Curious to know if you fixed it. What size bushings did you buy? When i looked there are many sizes.


----------



## Vegas-RoadsTTer (Mar 17, 2013)

*Yep, common problem with the Mk 1*



jayhawk said:


> Same noise for me-- Drying front stabilizer/sway bar bushings. I bet if you went over a "speed bump" it would demonstrate the noise in spades.
> I'm replacing mine today as a matter of fact. Dunno about your location but our weather here has been dry, dry, dry. That may have exacerbated the drying/squeaking.


.


----------



## lite1979 (Sep 9, 2005)

I just got the 20mm powerflex bushings for my 2001 QC. I'll be installing them in the next few days. The stock bushings have a plastic sleeve on them that sometimes breaks, allowing play between the sway bar and the bushing. The powerflex units do not have this sleeve, and come with marine grease or something close to it to eliminate noise.


----------



## jayhawk (Apr 1, 2004)

daczone said:


> Curious to know if you fixed it. What size bushings did you buy? When i looked there are many sizes.


Fixed. Just used the bushings pulled for my car from the Audi parts bin. Apparently different for the different engines.


----------



## daczone (May 7, 2015)

jayhawk said:


> Fixed. Just used the bushings pulled for my car from the Audi parts bin. Apparently different for the different engines.

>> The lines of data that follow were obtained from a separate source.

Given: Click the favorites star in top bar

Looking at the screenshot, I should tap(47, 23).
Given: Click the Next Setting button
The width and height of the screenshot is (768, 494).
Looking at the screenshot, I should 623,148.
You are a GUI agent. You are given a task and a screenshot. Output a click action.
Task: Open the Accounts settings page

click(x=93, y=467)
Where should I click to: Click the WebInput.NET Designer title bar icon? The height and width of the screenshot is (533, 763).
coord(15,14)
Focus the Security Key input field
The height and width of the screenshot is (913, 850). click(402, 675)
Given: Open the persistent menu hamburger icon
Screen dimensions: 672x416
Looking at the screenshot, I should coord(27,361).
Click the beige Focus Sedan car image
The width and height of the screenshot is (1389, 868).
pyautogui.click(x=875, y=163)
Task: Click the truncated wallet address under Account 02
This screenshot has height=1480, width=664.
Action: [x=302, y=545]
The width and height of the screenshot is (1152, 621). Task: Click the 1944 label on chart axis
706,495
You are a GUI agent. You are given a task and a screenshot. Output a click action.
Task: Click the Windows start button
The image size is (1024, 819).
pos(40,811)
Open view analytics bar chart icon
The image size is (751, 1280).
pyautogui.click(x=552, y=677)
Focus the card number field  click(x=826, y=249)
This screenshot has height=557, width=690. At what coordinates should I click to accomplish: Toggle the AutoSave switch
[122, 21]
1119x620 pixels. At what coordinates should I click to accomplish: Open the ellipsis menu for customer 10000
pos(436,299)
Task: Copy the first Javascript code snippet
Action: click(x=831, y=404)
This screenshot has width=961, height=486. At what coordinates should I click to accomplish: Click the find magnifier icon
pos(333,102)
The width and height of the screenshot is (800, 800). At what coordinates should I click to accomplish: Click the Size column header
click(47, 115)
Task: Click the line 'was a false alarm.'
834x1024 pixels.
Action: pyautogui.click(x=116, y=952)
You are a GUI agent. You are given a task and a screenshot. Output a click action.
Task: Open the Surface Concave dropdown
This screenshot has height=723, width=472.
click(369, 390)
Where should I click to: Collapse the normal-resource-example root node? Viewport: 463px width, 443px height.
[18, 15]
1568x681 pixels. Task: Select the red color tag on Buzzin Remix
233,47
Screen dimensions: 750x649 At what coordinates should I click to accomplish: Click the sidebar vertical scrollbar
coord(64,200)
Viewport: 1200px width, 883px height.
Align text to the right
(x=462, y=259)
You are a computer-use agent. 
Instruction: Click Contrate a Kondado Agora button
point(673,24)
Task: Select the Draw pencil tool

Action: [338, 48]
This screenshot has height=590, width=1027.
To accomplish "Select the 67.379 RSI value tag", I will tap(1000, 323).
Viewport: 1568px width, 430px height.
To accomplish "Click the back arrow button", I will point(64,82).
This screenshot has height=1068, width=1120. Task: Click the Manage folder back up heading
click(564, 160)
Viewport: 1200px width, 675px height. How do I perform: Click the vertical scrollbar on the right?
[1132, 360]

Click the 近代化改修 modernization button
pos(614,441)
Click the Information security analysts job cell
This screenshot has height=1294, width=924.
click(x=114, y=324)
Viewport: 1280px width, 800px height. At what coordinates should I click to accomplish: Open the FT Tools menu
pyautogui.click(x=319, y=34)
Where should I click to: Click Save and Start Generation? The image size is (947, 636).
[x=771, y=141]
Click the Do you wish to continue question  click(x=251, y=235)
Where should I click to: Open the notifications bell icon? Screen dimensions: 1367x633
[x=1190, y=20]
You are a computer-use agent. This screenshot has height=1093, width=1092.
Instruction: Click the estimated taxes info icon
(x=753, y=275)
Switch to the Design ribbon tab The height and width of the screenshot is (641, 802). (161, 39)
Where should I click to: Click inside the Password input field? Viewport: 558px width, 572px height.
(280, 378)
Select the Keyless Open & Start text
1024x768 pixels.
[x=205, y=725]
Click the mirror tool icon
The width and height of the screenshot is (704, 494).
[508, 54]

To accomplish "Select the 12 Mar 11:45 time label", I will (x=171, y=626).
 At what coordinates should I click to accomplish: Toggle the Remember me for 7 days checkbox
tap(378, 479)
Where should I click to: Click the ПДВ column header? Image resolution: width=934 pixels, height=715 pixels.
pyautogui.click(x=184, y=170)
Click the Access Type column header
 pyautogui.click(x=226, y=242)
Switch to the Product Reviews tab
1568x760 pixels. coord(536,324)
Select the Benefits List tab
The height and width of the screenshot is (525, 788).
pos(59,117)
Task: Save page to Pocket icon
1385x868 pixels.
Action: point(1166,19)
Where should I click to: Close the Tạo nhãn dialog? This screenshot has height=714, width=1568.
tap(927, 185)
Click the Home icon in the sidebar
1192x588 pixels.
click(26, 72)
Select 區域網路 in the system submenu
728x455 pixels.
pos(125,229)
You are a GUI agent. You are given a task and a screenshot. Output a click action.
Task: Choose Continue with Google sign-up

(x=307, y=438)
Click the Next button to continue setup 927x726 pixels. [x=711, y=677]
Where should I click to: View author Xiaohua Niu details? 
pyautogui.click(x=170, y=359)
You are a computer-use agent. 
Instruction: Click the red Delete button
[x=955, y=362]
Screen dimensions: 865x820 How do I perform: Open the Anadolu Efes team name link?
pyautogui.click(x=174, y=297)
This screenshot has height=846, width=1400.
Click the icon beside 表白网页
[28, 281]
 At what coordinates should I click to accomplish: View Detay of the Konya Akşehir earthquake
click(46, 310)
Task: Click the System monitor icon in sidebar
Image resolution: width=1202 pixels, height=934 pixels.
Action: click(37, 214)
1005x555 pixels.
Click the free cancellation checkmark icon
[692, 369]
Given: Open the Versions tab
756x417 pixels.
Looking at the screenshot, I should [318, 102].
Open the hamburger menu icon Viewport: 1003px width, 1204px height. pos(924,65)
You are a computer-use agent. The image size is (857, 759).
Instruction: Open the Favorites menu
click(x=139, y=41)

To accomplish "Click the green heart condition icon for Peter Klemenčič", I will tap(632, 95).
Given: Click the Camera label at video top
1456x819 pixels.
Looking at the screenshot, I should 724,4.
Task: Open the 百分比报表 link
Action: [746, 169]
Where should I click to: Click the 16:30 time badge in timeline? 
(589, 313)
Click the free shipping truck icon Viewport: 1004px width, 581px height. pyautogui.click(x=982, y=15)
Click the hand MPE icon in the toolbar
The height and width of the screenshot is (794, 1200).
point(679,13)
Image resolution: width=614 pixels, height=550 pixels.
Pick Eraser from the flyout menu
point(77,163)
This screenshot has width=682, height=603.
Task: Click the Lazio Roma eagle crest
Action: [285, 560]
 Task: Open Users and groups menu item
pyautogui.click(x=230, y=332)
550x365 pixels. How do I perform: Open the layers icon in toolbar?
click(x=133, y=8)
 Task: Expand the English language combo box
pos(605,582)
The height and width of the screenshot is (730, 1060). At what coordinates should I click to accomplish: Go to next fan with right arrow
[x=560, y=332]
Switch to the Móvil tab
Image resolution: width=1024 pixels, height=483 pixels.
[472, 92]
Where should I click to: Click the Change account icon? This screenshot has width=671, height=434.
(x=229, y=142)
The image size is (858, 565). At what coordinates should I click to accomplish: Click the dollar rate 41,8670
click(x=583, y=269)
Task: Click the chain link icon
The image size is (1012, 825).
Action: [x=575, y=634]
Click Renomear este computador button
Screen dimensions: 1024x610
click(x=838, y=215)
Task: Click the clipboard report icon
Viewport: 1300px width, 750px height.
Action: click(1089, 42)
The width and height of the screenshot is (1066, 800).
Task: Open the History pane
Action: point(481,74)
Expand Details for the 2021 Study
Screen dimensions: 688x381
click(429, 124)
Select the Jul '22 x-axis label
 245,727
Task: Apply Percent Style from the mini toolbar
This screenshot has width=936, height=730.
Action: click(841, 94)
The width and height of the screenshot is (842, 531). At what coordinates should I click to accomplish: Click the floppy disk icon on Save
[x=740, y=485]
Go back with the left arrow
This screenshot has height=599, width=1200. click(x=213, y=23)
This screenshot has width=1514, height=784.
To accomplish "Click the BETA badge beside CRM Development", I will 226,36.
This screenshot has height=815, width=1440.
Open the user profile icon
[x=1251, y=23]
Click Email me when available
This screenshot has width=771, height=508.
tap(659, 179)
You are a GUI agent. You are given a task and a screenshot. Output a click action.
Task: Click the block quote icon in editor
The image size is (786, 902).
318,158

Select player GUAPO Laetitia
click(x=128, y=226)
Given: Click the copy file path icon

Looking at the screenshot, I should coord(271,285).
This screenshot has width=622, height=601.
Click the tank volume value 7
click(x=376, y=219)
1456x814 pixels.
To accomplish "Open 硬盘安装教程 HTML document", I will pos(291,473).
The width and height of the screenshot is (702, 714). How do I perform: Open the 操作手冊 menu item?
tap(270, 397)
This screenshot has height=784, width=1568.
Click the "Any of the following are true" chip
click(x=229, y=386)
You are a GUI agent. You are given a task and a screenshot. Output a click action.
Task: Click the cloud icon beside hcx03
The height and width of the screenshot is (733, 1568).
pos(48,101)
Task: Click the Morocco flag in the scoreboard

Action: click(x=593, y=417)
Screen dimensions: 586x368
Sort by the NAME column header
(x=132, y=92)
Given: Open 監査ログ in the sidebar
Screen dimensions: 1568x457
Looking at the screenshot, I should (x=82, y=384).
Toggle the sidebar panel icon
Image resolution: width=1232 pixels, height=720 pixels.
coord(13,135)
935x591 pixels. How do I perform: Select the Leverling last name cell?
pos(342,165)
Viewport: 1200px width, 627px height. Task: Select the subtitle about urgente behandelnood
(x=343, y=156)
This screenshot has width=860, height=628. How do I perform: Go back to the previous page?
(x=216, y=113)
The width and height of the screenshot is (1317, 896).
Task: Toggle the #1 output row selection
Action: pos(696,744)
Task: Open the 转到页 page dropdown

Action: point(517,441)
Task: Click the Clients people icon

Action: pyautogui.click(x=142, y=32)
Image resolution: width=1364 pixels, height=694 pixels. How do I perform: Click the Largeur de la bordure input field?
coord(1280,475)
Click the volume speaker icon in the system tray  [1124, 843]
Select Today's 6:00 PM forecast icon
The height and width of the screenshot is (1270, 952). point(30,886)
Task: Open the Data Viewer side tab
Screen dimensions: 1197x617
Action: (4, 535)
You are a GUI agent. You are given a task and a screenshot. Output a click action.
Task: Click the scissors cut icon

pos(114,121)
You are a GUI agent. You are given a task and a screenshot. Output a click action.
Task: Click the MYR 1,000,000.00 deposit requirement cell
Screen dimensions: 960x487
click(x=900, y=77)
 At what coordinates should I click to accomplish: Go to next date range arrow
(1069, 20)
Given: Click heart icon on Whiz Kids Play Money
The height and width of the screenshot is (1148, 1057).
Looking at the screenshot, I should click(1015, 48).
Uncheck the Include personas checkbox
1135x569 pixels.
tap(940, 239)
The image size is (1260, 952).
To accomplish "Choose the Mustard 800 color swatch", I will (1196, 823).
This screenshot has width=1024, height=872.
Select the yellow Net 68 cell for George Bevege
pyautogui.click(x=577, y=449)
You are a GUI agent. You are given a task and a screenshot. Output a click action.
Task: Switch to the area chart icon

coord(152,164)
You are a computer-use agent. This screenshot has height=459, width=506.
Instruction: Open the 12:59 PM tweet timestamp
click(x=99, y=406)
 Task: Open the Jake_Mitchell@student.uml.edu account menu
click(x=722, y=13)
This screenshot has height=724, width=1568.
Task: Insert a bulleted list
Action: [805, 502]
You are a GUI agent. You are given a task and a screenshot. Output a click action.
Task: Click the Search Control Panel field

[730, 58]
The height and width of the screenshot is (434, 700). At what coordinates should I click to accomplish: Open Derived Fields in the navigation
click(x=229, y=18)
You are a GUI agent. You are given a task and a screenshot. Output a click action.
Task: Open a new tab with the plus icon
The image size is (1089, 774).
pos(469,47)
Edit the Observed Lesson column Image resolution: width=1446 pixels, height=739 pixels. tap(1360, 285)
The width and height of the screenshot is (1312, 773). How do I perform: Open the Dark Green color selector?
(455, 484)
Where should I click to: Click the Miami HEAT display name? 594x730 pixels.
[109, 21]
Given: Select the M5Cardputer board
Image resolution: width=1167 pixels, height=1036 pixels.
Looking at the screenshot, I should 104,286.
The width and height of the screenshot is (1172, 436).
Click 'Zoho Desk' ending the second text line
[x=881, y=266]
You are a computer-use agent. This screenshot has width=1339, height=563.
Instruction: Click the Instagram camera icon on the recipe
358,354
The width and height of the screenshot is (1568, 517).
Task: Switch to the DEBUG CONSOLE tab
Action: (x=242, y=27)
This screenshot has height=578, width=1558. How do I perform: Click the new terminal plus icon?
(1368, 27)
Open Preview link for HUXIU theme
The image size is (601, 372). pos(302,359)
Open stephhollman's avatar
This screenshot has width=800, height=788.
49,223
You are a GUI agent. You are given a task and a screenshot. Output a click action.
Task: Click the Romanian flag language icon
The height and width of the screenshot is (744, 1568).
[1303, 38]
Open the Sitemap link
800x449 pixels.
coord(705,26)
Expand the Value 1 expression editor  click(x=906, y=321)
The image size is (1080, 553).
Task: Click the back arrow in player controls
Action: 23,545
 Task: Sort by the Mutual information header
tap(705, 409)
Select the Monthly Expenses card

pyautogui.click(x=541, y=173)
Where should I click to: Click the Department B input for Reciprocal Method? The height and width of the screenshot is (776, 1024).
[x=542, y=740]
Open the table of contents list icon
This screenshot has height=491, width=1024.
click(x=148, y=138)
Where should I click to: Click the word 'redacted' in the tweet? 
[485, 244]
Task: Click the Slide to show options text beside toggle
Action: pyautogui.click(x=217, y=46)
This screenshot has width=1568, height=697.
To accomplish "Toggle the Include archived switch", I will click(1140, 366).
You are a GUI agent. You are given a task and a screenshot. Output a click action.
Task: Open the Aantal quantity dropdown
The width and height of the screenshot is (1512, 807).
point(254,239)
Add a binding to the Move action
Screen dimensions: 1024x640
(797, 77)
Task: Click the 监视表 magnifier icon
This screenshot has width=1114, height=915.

I've ordered some... so we will see if that cures my issue. I have replaced everything else including the strut bushings and drop links and all the suspension bushings. The car feels tight, but it also has Ebach lowered springs and big 19" tires so I'll be curious to see if the handling changes as well. 

Thanks!


----------



## jayhawk (Apr 1, 2004)

Let us know the result!


----------



## nickpiroTT (Jul 26, 2015)

Haven't had any time to experiment with the suspension yet, its been a busy fall but I noticed it only makes the noise when it is about 45 degrees f and under. Anything below 45 will make the suspension creak. I was unsure of which size to get, I'm not fortunate enough to have an audi parts bin. :laugh:


----------